By Ashly Stracener
ARKADELPHIA, Ark.—Ouachita Baptist University’s International Club and Daniel and Betty Jo Grant Center for International Education will host the 2020 International Food Festival (IFF) on Tuesday, Feb. 18, at 5:30 p.m. in Walker Conference Center. Tickets will be $5 each at the door.
Approximately 35 different countries will be represented through cuisine and Ouachita students and faculty. This year’s theme, “Tea or Chai?,” was decided upon by an elected group of International Club student members.
“The idea was based in linguistics,” said Micah Hitt, director of Ouachita’s English as a Second Language program. “The vast majority of languages throughout the world use one of two ways to communicate the concept of tea. If tea arrived in a place via land, the word for it is rooted in ‘cha.’ If it arrived in a place via oceanic means, then the word is rooted in ‘te.’ I think that this idea of ‘Tea or Chai?’ is a concept that underscores the idea that this word brings together so many languages and cultures from around the world.”
“I am in my 32nd year of working at Ouachita and have been involved in and participated in this event,” said Ian Cosh, Ouachita’s vice president for community and international engagement. “It has always been a happy event for me, and it brings me satisfaction seeing our international and third-culture students share their cultural experiences with others.”

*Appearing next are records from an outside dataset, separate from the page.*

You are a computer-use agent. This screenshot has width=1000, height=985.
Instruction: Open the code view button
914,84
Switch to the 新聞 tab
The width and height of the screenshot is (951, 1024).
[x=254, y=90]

For Estelle Zhang, a senior finance major from Shandong Province, China, and this semester’s International Club president, the International Food Fest “is the biggest event for the International Club and can surely draw international students and native students closer through food and fun activities.”
Entertainment for the evening will include a Brazilian artist who will present bossa nova, a style of Brazilian music. Additionally, international Ouachita students, faculty and staff will assist in hosting the event by serving dishes from their respective countries.

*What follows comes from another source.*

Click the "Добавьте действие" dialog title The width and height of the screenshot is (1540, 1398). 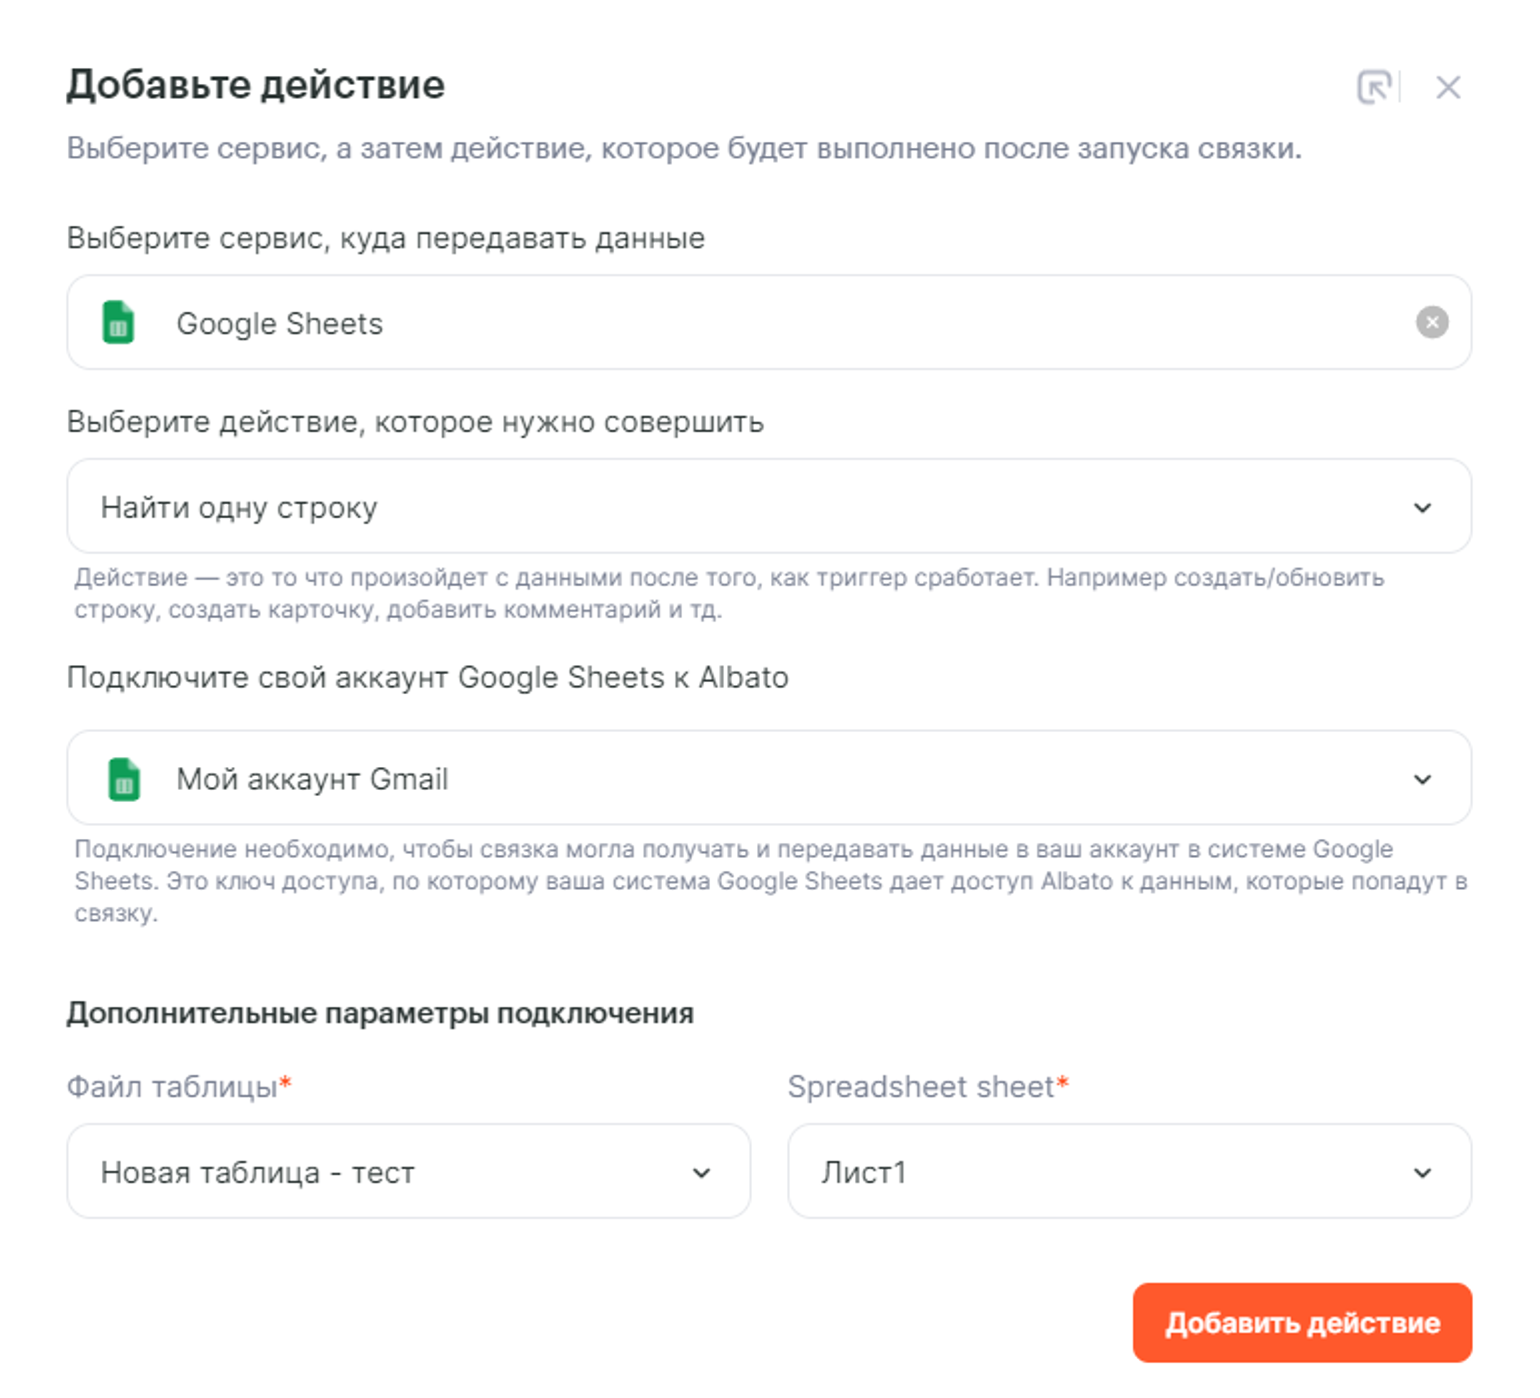255,85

“We will be dressed in traditional clothes, so come take pictures with the students, the flags, ask us about our dishes and hear stories about different cultures,” said Melissa Lee, a junior music major from Singapore. “This is a great time to build relationships with the international students as we always need community and a great support system to successfully finish our time here at Ouachita.
“I think that students from the international club are really excited to share home-cooked dishes from their homeland and to meet their ‘fans’ who make their yearly pilgrimage to Ouachita’s campus,” Lee said. “Most of the dishes offered at this event cannot be found anywhere in this region, so I think that hosting an event like this is an extraordinary experience for us internationals: we bring to life a little bit of home from each of us and offer visitors a gastronomic world-tour in a single evening.”